語句や要素の位置特定の記録
════════

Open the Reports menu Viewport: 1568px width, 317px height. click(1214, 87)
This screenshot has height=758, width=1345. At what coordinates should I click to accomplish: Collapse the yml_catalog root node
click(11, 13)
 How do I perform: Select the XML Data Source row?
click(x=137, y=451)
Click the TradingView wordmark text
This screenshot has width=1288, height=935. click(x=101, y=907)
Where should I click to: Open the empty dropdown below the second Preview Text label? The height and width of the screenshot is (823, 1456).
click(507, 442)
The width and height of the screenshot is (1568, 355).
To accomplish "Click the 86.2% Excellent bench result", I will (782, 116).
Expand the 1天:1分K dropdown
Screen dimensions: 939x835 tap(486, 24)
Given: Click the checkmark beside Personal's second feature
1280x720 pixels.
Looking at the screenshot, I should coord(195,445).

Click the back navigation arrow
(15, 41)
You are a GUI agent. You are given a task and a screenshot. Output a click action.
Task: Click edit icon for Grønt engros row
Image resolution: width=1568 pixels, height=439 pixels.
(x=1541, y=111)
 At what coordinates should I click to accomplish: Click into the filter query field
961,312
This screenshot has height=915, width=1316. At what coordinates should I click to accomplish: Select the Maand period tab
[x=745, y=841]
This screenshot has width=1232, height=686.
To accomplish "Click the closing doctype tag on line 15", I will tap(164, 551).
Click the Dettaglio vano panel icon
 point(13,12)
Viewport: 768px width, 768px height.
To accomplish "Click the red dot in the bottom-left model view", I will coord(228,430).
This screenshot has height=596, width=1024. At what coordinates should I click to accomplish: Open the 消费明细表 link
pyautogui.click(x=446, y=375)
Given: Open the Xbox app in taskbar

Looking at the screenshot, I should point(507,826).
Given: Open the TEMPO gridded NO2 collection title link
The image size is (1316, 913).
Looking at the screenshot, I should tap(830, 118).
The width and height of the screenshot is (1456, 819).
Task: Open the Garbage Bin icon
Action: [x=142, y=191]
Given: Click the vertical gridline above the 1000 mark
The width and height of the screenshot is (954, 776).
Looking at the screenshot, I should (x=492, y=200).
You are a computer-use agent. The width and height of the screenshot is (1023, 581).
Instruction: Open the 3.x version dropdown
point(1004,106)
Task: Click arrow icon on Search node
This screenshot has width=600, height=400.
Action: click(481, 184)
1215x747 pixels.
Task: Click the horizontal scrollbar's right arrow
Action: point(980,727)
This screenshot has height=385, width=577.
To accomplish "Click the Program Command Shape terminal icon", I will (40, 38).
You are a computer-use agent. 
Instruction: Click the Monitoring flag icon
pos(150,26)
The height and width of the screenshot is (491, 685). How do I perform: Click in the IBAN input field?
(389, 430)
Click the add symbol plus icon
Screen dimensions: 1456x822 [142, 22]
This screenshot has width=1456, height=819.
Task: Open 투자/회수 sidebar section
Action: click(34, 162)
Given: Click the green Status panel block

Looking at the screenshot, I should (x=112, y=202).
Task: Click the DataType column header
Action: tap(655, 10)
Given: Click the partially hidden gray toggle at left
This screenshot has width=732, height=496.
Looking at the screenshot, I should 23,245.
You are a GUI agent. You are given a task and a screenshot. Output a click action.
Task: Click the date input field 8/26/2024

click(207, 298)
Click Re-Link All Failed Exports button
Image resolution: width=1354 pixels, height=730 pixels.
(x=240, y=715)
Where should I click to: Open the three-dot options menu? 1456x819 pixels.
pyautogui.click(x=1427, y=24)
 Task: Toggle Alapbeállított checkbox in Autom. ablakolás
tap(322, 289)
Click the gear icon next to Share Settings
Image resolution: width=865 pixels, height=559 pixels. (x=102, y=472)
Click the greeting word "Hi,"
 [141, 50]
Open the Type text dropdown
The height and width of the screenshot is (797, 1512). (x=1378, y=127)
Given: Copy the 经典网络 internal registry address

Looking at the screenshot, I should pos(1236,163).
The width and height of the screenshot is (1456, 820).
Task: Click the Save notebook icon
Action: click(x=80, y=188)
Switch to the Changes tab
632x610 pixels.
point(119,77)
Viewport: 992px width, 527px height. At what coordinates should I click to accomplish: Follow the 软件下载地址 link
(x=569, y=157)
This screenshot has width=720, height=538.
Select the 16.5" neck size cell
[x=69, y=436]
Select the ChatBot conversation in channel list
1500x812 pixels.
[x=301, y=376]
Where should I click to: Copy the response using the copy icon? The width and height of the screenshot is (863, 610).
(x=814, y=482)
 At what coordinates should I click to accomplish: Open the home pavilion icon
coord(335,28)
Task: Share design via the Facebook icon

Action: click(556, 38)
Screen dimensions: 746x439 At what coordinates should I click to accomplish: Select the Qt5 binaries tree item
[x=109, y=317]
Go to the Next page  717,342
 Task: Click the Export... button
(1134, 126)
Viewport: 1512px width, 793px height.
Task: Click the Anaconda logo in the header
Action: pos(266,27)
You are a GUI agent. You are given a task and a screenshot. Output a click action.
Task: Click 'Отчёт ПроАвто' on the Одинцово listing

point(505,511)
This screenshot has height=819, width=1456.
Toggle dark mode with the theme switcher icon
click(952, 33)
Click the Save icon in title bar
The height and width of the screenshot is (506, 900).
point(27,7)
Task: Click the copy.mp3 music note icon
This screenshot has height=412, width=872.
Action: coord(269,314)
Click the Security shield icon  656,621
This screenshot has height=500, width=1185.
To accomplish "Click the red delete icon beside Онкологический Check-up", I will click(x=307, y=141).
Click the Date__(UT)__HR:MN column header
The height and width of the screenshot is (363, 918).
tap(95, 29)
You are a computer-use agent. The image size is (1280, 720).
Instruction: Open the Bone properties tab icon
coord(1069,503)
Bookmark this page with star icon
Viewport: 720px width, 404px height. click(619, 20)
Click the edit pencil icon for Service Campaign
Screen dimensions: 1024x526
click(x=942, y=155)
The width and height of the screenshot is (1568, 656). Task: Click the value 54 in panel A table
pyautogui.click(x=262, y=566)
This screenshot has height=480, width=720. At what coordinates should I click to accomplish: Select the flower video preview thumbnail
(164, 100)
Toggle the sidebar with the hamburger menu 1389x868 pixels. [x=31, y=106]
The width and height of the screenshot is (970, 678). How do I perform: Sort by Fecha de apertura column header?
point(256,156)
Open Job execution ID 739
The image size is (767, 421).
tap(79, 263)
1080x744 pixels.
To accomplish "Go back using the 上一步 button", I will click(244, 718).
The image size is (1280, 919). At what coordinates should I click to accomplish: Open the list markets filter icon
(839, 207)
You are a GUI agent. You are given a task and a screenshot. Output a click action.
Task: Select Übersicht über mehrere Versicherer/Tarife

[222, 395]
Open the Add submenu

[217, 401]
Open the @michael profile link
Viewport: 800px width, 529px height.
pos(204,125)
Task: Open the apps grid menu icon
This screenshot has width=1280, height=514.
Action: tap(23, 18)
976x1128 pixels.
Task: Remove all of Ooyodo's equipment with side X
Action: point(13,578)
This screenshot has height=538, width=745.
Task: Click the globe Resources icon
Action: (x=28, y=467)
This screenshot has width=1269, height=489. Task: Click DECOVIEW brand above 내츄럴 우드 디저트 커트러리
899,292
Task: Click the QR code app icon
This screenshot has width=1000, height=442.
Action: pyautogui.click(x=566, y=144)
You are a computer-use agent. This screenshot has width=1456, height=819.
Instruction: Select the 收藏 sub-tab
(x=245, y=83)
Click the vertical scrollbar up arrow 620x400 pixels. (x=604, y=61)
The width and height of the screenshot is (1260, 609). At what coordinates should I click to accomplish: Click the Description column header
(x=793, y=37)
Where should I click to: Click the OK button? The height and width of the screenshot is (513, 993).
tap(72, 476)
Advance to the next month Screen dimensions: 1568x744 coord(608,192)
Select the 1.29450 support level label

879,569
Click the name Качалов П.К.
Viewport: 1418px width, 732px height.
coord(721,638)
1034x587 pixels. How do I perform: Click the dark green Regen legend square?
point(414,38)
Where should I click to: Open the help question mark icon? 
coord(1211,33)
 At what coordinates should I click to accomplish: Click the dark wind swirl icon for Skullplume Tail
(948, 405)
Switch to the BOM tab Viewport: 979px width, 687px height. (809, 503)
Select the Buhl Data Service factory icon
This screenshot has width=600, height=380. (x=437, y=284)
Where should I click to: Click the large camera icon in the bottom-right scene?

════════

上のデータについて、「Given: Open the TEMPO」を含む行から始め、「point(1004,106)」を含む行まで（両端の行も含む）を一字一句そのまま繰り返してください。

--- 回答 ---
Given: Open the TEMPO gridded NO2 collection title link
The image size is (1316, 913).
Looking at the screenshot, I should tap(830, 118).
The width and height of the screenshot is (1456, 819).
Task: Open the Garbage Bin icon
Action: [x=142, y=191]
Given: Click the vertical gridline above the 1000 mark
The width and height of the screenshot is (954, 776).
Looking at the screenshot, I should (x=492, y=200).
You are a computer-use agent. The width and height of the screenshot is (1023, 581).
Instruction: Open the 3.x version dropdown
point(1004,106)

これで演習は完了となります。